At Herc Dome we are using 3 radars. The first is a high frequency system (3 MHz) with which we can see to the bed of the ice sheet. Unfortunately though, there is a tradeoff between range and resolution, the 3 MHz antennae give us data that can be vertically resolved only to the scale of ~meters. For this reason, we also use a very-high frequency system (500 MHz) which gives us more like cm-scale resolution although its signal is fully attenuated by about 20 m below the surface. The third system is a phase-coherent radar called the ApRES (autonomous phase-sensitive radio-echo sounder). This system is a bit more complicated so I will not get into the details, but it essentially uses the additional phase information in the waveform to allow incredibly high precision for changes in time. Hence, we can use the ApRES to measure layer motion on the order of mm.
The primary goal of this and following seasons (hopefully two more in 2019-21) are to survey Herc Dome in order to provide guidance for ice-core drilling at this location. We are looking for signs of stability and hopefully a frozen bed. The dream result would be to find a feature called a ‘Raymond Bump’ which forms in the case of a steady divide location for at least a few tens of thousands of years. The bump would indicate a good drilling site because it demonstrates that the ice is not melting at the bed in that location, we would know that the seasonal layers have been well-preserved within the ice, and it implies stability close to the last interglacial which is the time period we are interested in.
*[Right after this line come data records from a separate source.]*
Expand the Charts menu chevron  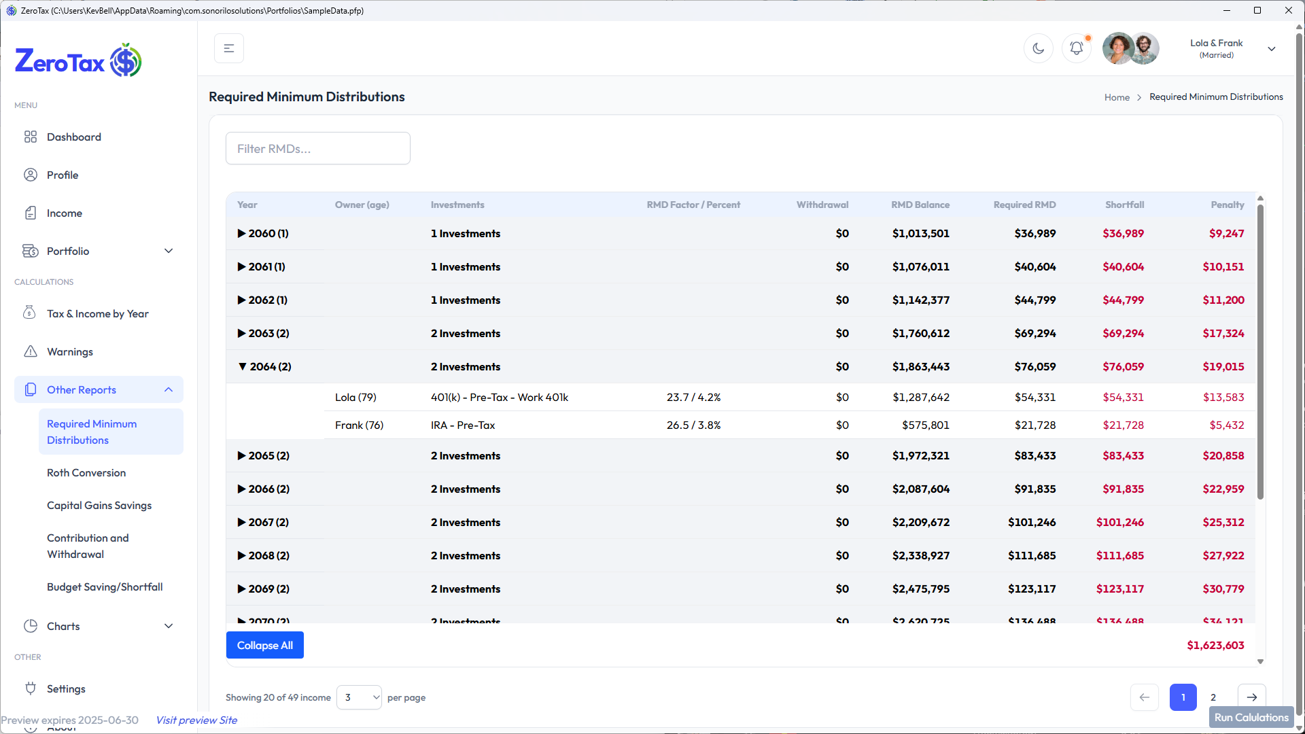coord(169,626)
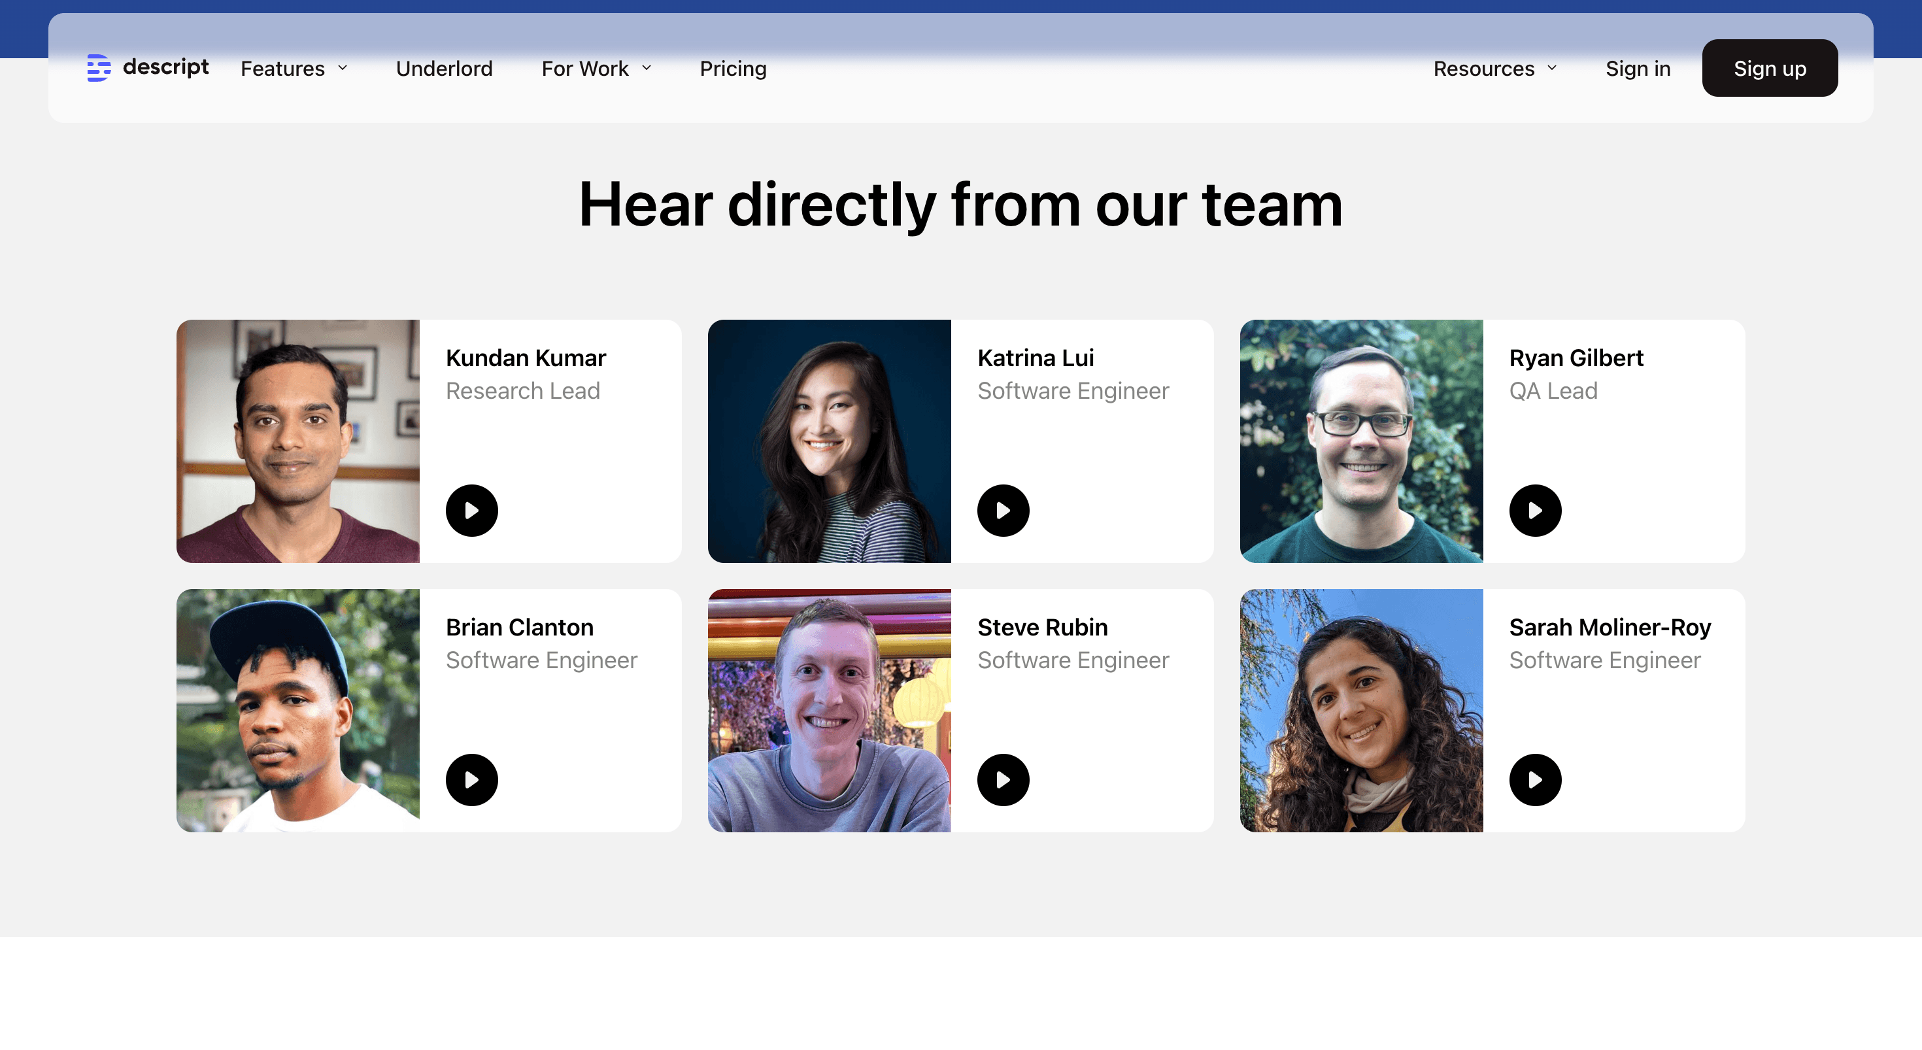Viewport: 1922px width, 1050px height.
Task: Expand the Features dropdown menu
Action: pos(294,69)
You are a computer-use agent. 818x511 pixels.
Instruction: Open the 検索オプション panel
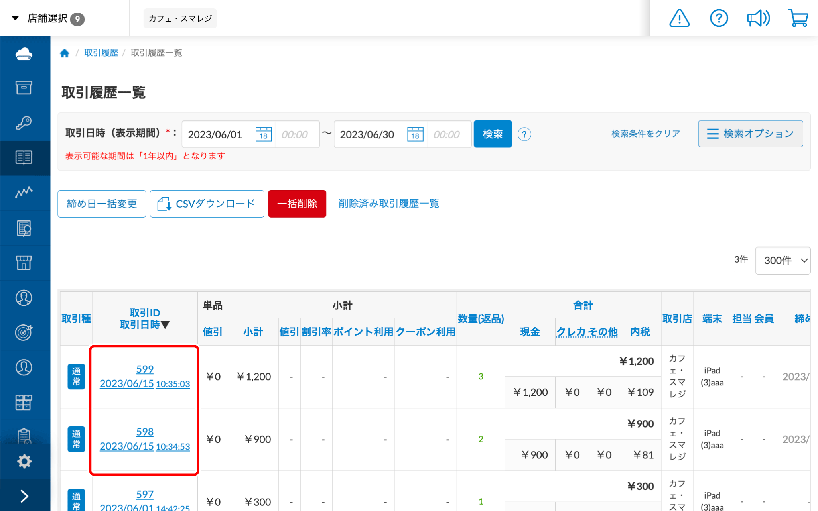point(750,134)
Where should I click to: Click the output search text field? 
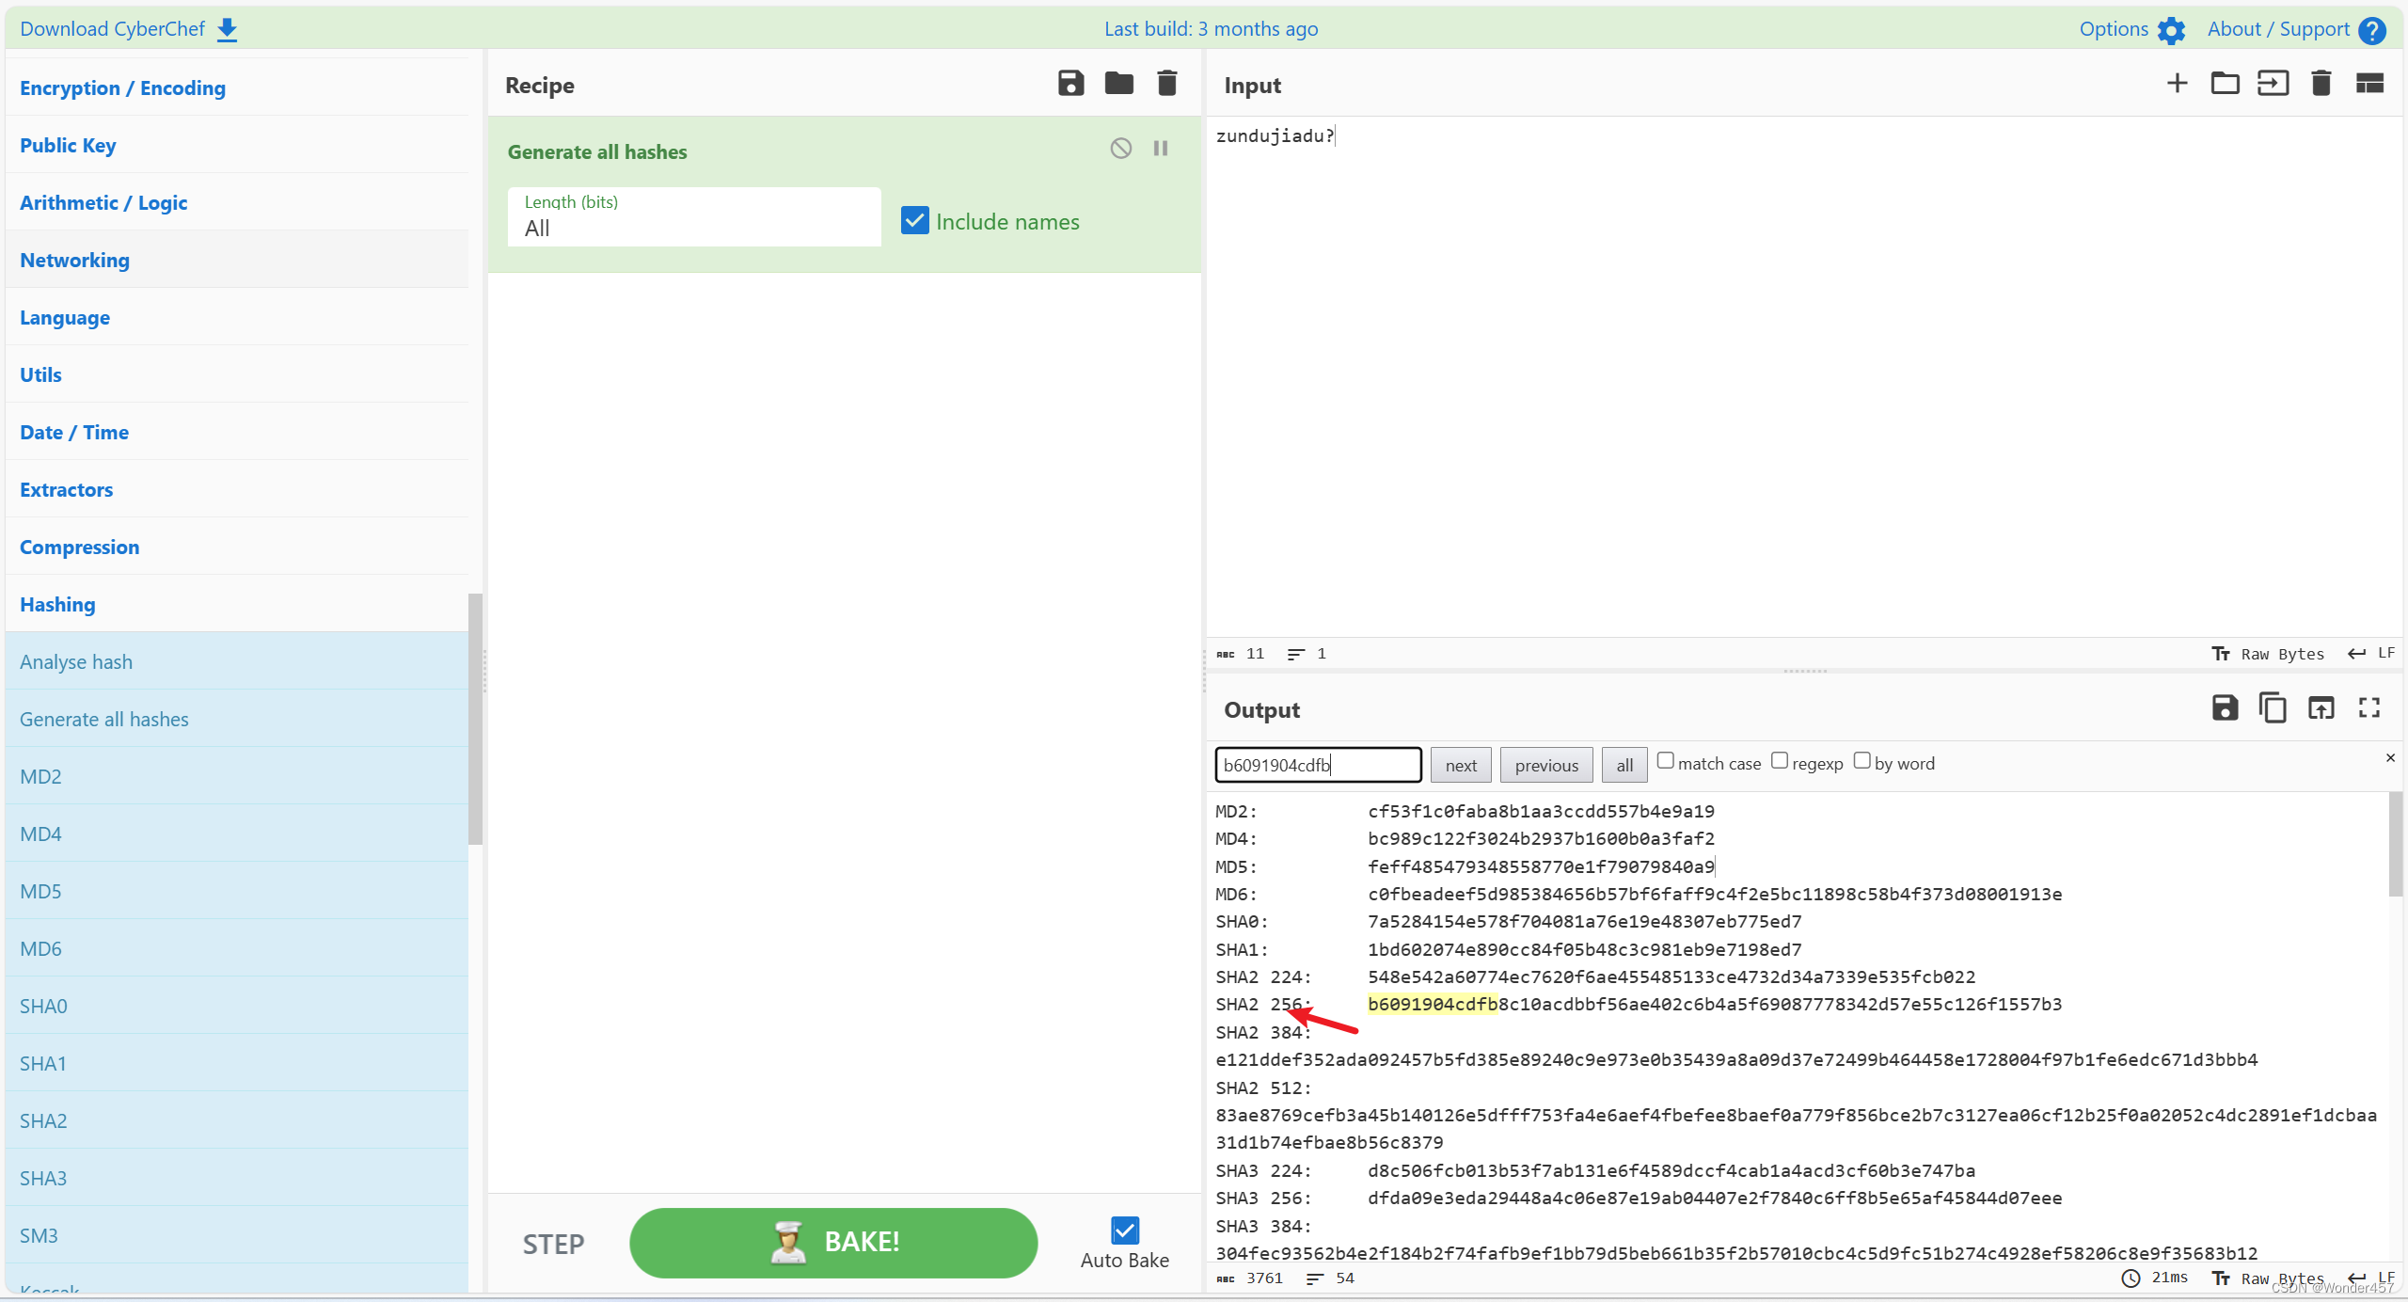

Our day-to-day in the field is mostly spent on a snowmobile or in the radar shelter where we keep the computer while it logs incoming data. All day, we drive around in the flat white expanse. In a way, traversing the ice-sheet surface feels like navigating the sea; there is nothing to be seen except H2O in any direction, and we even use marine GPS. The sastrugi feel like waves and could make one a bit ‘sled sick’ from the sled-rocking motion. We work long days when we are out, but once we get the radar system going it is not exactly strenuous work. The hope is that we sit back and watch the data come in. Of course, when instruments break our lives get a bit more complicated, and this is somewhat inevitable when it is -30°C and we have a bumpy route over sastrugi.